The rumors are true. Taco Bell’s Volcano Taco—the fast-food industry’s spiciest legal-taco—has officially been discontinued.
Why, Taco Bell, why?
This is especially devastating news for me. Not only did I develop a hard addiction to these things, but I was just about to make the Volcano Taco the official taco of Dead Rooster dot com.
Sure, the first few times you eat one it’s possible to experience a “bad trip” involving some mild hallucinations and unwanted side effects, but once you’ve built up a healthy tolerance, they seem relatively harmless.
So what if a few people complain of emergency-room-style cramps in their lower intestines and refuse to buy them anymore; is that any reason to ruin it for the rest of us?
There have been no reports of permanent brain damage either…right?
And, even though I warned in a previous post that it might not be safe to mix Volcano Tacos with other chemically incompatible foods such as chocolate chip cookies, you would have to admit that even an imbecile would learn after only one or two restroom-related episodes that such a mixture is not a good idea.

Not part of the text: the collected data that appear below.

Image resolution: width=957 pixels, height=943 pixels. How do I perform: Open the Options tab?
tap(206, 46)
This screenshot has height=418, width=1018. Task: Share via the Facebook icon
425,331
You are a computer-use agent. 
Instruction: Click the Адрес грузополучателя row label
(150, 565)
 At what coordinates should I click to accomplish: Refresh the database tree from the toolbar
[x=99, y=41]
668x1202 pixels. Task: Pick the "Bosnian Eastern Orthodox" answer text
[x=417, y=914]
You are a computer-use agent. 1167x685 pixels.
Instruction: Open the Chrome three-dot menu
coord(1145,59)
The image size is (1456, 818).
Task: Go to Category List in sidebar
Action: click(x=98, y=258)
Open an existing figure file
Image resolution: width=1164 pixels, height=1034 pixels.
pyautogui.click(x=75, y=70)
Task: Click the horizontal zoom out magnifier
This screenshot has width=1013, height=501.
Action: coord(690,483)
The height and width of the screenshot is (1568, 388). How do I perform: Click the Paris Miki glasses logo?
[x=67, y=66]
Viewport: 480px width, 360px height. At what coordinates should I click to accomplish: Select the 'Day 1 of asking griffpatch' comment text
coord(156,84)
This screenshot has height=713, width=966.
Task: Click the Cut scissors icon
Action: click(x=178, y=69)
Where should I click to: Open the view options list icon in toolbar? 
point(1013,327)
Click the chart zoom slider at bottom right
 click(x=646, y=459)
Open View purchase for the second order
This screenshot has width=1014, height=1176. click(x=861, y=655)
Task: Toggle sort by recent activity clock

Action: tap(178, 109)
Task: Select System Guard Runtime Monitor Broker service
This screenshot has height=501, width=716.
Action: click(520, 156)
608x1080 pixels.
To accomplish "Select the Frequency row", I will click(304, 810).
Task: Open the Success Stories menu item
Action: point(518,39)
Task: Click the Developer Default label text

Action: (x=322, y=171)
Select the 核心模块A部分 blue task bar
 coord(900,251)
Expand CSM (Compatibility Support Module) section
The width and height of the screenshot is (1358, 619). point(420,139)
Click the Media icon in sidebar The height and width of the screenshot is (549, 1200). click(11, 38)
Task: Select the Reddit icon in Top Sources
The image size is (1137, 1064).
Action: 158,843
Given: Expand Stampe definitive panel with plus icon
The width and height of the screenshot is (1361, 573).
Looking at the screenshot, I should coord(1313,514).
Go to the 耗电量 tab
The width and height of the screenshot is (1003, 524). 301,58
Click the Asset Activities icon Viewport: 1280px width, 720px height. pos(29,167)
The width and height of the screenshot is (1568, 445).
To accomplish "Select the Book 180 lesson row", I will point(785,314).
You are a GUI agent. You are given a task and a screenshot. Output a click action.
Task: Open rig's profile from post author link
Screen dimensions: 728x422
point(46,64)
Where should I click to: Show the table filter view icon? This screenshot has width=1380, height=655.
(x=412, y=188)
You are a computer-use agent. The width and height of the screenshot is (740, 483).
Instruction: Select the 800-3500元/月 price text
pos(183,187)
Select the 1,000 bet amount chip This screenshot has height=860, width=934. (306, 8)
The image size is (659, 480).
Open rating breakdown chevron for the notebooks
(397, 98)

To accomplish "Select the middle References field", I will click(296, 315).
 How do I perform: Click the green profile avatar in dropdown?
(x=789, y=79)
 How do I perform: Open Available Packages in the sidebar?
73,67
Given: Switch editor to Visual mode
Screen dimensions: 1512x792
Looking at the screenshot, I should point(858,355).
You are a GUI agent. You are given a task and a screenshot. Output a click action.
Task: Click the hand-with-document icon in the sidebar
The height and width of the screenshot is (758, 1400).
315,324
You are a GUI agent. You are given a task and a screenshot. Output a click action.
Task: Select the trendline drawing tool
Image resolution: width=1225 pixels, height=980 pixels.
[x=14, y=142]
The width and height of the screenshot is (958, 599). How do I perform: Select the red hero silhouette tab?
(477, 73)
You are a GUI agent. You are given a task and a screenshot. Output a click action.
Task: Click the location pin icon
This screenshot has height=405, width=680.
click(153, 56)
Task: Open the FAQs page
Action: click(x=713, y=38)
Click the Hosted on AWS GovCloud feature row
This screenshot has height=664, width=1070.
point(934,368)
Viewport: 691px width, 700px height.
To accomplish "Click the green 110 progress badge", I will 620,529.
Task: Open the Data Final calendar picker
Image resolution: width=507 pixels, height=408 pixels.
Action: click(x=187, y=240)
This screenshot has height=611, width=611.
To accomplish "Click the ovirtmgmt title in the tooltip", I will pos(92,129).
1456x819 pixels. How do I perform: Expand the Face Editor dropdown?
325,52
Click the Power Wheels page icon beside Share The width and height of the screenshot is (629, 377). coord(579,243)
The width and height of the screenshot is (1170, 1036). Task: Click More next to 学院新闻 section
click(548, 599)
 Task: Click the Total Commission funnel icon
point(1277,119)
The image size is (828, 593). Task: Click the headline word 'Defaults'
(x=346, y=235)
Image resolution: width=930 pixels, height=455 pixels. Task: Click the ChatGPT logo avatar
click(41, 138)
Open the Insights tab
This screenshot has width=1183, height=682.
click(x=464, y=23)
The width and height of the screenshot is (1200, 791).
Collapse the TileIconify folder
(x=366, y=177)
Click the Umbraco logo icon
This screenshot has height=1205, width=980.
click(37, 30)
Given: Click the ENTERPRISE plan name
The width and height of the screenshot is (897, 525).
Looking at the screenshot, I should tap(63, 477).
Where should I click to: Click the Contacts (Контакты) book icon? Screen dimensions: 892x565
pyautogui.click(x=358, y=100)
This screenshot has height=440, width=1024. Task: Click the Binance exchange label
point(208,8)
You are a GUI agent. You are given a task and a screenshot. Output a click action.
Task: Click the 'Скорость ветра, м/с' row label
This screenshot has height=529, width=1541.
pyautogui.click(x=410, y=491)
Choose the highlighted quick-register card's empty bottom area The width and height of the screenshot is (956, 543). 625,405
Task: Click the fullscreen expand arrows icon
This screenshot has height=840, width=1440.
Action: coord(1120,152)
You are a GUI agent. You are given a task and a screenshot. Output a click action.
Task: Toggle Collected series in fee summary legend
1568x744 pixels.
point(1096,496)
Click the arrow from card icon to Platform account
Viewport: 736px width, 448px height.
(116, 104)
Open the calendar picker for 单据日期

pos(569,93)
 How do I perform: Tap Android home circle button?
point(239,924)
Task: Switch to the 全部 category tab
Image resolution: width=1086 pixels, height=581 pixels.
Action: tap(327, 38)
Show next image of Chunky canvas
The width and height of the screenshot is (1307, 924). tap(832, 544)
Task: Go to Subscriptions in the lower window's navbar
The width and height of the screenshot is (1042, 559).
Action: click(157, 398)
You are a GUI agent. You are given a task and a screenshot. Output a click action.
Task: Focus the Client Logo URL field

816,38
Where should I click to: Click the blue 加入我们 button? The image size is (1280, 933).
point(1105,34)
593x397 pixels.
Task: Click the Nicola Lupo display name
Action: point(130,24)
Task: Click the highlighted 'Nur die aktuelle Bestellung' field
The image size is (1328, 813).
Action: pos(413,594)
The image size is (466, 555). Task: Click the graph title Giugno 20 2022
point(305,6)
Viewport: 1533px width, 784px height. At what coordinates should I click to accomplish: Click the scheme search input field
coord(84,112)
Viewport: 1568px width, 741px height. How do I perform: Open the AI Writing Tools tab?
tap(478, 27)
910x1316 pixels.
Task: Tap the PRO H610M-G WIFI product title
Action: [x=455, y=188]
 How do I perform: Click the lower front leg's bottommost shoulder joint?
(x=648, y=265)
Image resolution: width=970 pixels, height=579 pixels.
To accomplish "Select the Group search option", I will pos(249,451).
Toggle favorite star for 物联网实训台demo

Please, Taco Bell, bring them back!
A Final Plea to keep Lava Sauce on the Menu
If nothing else, please consider keeping Lava Sauce on the menu. I have a suspicion that the only real difference between a “volcano” taco and a “regular” taco is the fancy red corn shell and the incredibly spicy, cheesy yellow sauce. If you don’t agree to at least keep the sauce on the menu, I’ll be tempted to try and duplicate it in my own kitchen which—unintentionally and without warning—could threaten my entire neighborhood with periodic explosions featuring stinky cheese gas.
A small portion of humanity rests in your hands.
UPDATE 5/14/2009 Volcano Tacos have now been reinstated on the menu! Go get’em!